Televisi (di) Republik Indonesia

banksy tv

Melihat Televisi (di) Republik Indonesia, saya tak bisa untuk tidak protes terhadap isinya. Akhirnya selalu berpikir dua, tiga kali untuk menyalakan televisi, namun kebiasaan bersantap makan sambil menonton membuat saya lalu memencet tombol power remote tv. Tidak lama kemudian hati saya panas karena otak saya dan hati saya protes dengan tayangan di sana.

Isi televisi memang terfragmentasi dalam banyak program yang seakan-akan variatif. Namun garis besarnya sangat mudah untuk disimpulkan bahwa kebanyakan produk asal jadi tanpa riset dan mengutamakan aspek hiburan semata. Hari ini, saya menonton polemik Briptu Norman yang dituduh menjiplak lagu, minggu lalu talkshow di sebuah stasiun tv berita tentang NII. Keduanya sama-sama tidak asik menurut selera saya. Jika hiburan maka tidak menghibur, jika kritis maka sok kritis dan pertanyaan-pertanyaan pemandu acaranya terdengar menjengkelkan – jika ia menyanyi tambah menjengkelkan, tahu siapa yang saya maksud?

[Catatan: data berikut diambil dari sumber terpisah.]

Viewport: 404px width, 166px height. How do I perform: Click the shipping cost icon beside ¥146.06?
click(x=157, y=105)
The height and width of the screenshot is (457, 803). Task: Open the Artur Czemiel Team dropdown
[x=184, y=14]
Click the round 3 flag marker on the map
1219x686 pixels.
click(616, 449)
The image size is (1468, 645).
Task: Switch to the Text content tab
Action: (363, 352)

S. Kunto Adi Wibowo, seorang teman baik yang juga dosen yang baik di Fikom Unpad, dua minggu lalu mengajak saya membuat workshop media literasi, fokus utamanya mendidik anak-anak cara menonton televisi. Kekhawatiran Kunto dipicu karena sinetron menempati posisi teratas program tv paling sering ditonton. Saya sebentar-sebentar masih suka menengok sinetron dan saya setuju dengan ajakan Kunto: ya, anak-anak harus dijauhkan dari sinetron atau minimal ada upaya untuk memberi tahu apa dan bagaimana itu sinetron kepada khalayak sinetron. Kebanyakan sinetron bukanlah tontonan yang baik. Namun, yang menjadi keresahan saya selanjutnya adalah: harus menonton apakah masyarakat Indonesia? Tidak banyak program yang relevan untuk pendidikan anak untuk ditonton, terutama pada jam-jam sibuk menonton (baca: waktu luang). Sementara mematikan televisi sepertinya tidak mungkin.

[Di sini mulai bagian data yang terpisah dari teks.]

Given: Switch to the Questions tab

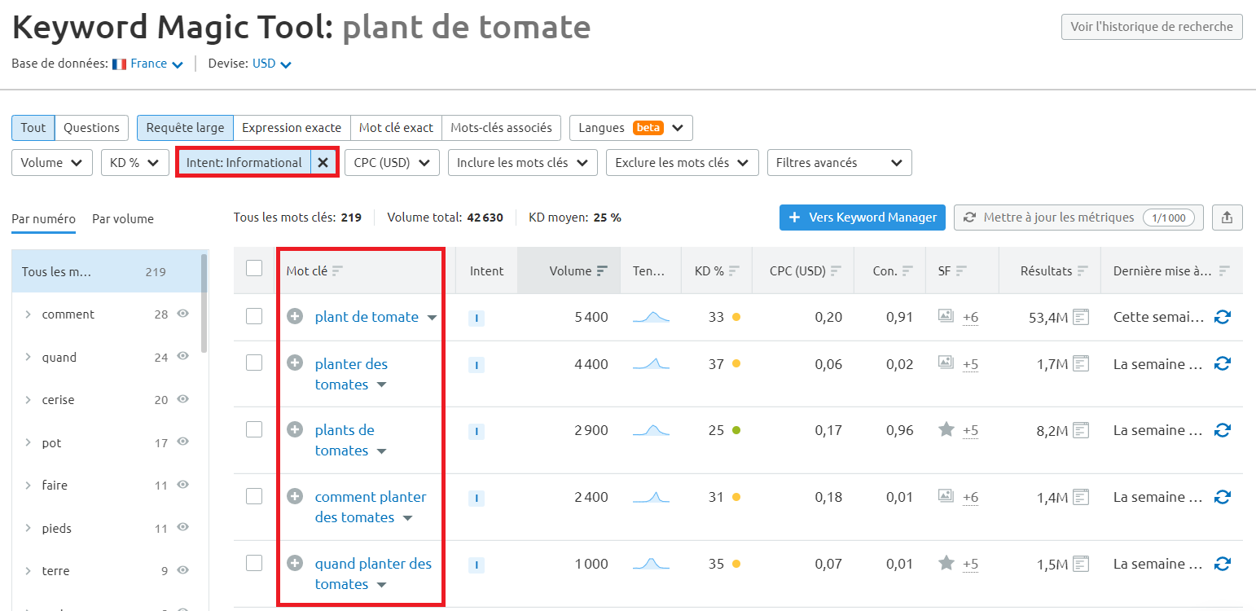Looking at the screenshot, I should click(x=91, y=128).
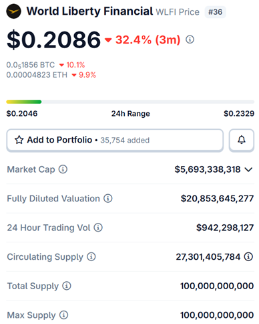
Task: Open Fully Diluted Valuation info icon
Action: [x=108, y=198]
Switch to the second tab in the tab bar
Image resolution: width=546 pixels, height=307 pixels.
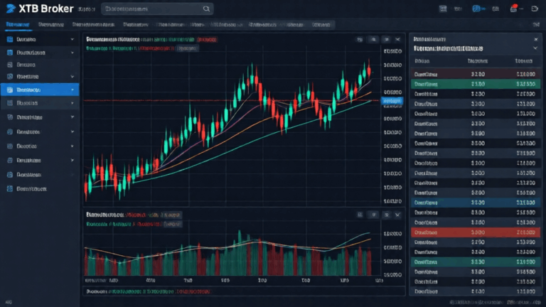[51, 25]
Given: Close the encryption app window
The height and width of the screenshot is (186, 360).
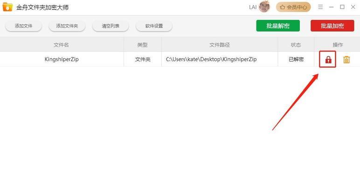Looking at the screenshot, I should click(353, 7).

Pikiran saya sedikit berbelok mengenai kondisi masyarakat. Saya lihat-lihat di Sanggar Motekar, tempat saya menyibukkan diri, sinetron dan isi televisi tidak mendominasi perbincangan. Ada variasi perbincangan ringan dan serius yang tidak tvsentris. Jikalau adapun itu untuk kasus-kasus spesial seperti ketika Antasari Azhar divonis bersalah, seluruh keluarga sanggar sedih dan kecewa karenanya. Keluarga sanggar memang cukup terdidik atau paling terdidik di lingkungannya, namun di sana juga banyak masyarakat awam yang sering berkumpul dan berbincang-bincang saat senggang. Ada perawat kuda, pensiunan pabrik rokok, ibu-ibu pembuat sale, petani dan lain-lain. Tema bincang-bincang amat beragam, jarang membincangkan isi hasil provokasi tv. Lalu saya pikir, isi televisi, sinetron dan program buruk lainnya, tidak secara serius mereka tanggapi. Tontonan belaka. Masuk dan keluar kepala. Meski demikian orang tv akan bilang: yang penting ditonton!

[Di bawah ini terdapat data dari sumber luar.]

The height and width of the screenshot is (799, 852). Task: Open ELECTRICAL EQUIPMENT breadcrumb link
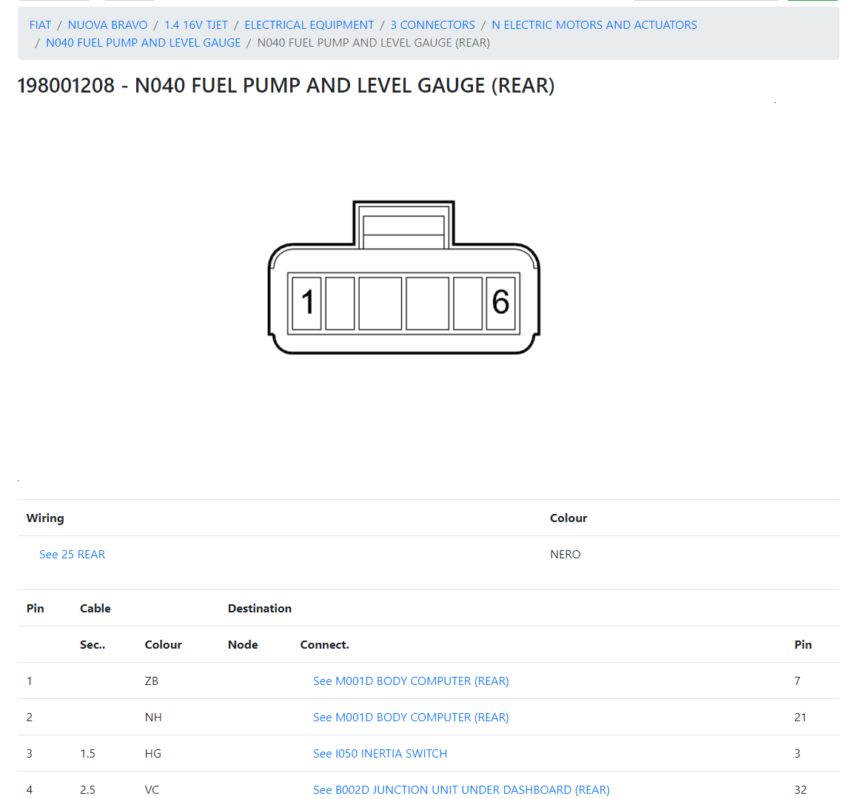[309, 25]
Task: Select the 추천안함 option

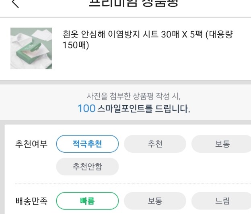Action: pos(87,166)
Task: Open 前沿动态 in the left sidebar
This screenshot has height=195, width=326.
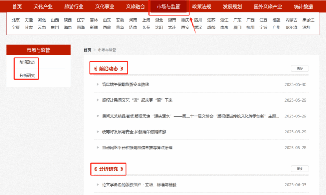Action: (27, 62)

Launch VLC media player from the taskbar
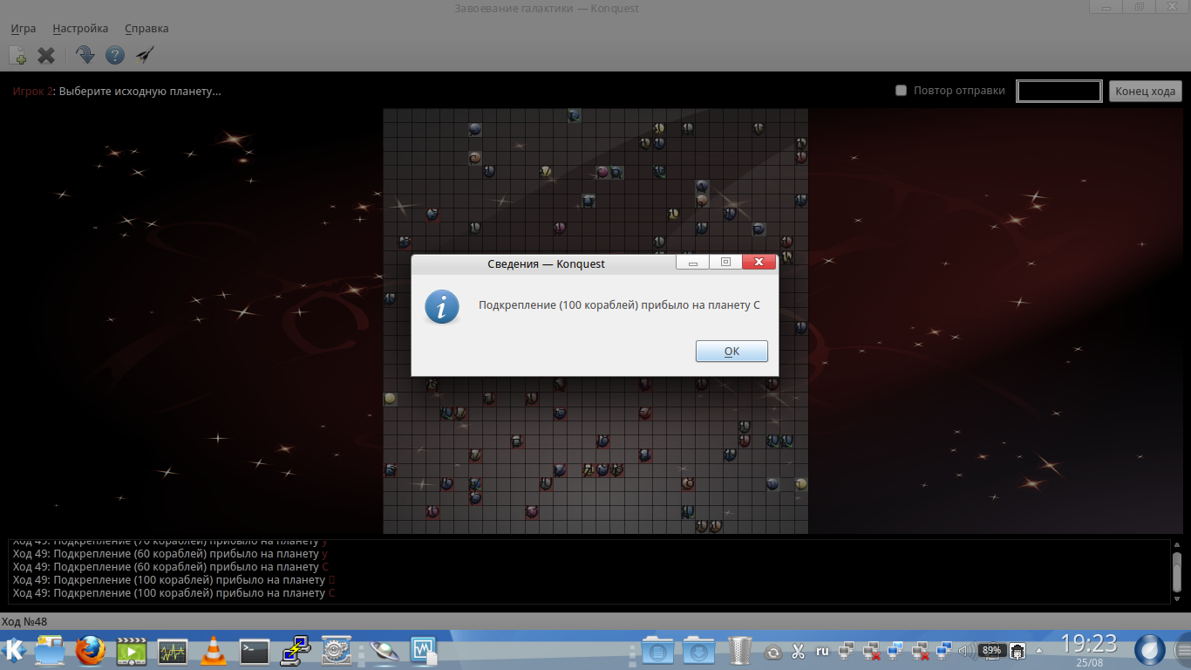click(213, 651)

Saya belum pernah melakukan penelitian serius terhadap dampak sosial budaya tv. Meski telah banyak bacaan mengenainya, namun itupun tidak memberikan kejelasan mengenai dampak riil konten tv. Secara pribadi saya selalu protes dengan tayangan tv, namun protes itu menguap setelah saya menemukan ruang interaksi tanpa tv yang memuaskan saya. Alhasil, saya dan stasiun tv Indonesia menjalin hubungan tidak harmonis dan saya cuek. Banyak orang yang kesal dengan tayangan tv kemudian berhenti menonton, beberapa mengajak yang lain ikut berhenti menonton. Namun menurut saya jika orang-orang yang punya potensi mengkritisi tayangan tv berhenti menonton maka itu tidak akan mengubah isi tayangan menjadi lebih baik. Jadi, tontonlah tv lalu kritiklah. Bagi yang lain, mungkin mulailah dengan melakukan kegiatan diskusi publik atau workshop media literasi. Lingkungan sekitar kita adalah sasaran terbaik. Semakin banyak masyarakat yang kritis terhadap konten tv, makin besar kemungkinan adanya perubahan konten tv.